> [WHAT YOU HAVE TO DO]: Reproduce word for word the part of the forum thread below between "## jorinda (Jul" and "stuff looks bad.", inclusive.

# Im new to furries



## chivalrousnymph (Jul 17, 2013)

So my friend wants me to go to a furry convention with him. I signed up on here to get a scoop on all things furry and most importantly how to make furry tails effectively. So if anyone has and ideas on how I might be able to pull off making my buddy a wolf tail in the span of maybe 10 days it'd be great :grin:

ChivalrousNymph


----------



## Fallowfox (Jul 17, 2013)

Hello there, welcome to the site. Unfortunately I've never made a furry tail, but I'm sure there are some tutorials on the mainsite and youtube.


----------



## jorinda (Jul 17, 2013)

Fallowfox is right, there a hundred of tutorials on furaffinity.net  Making tails isn't difficult. Just use good faux fur, the cheap stuff looks bad.


----------



## chivalrousnymph (Jul 17, 2013)

Thanks That is definitely a start


----------



## Falaffel (Jul 17, 2013)

welcome to furries.

> [PROVIDED MATERIAL]:
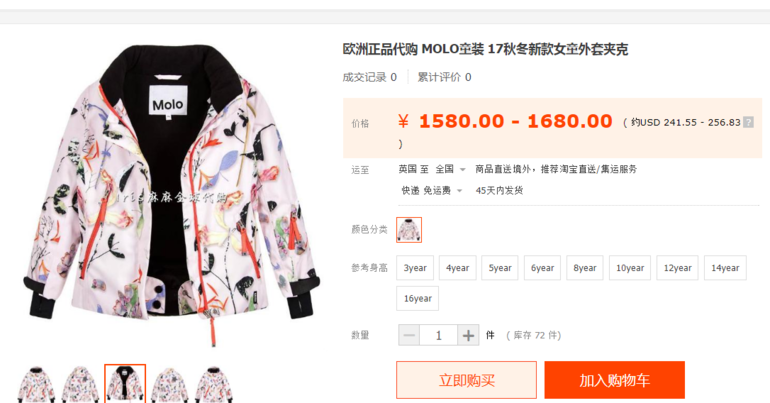The image size is (770, 403).
Task: Expand the 快递 免运费 shipping method dropdown
Action: [432, 190]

> [CORRECT ANSWER]:
## jorinda (Jul 17, 2013)

Fallowfox is right, there a hundred of tutorials on furaffinity.net  Making tails isn't difficult. Just use good faux fur, the cheap stuff looks bad.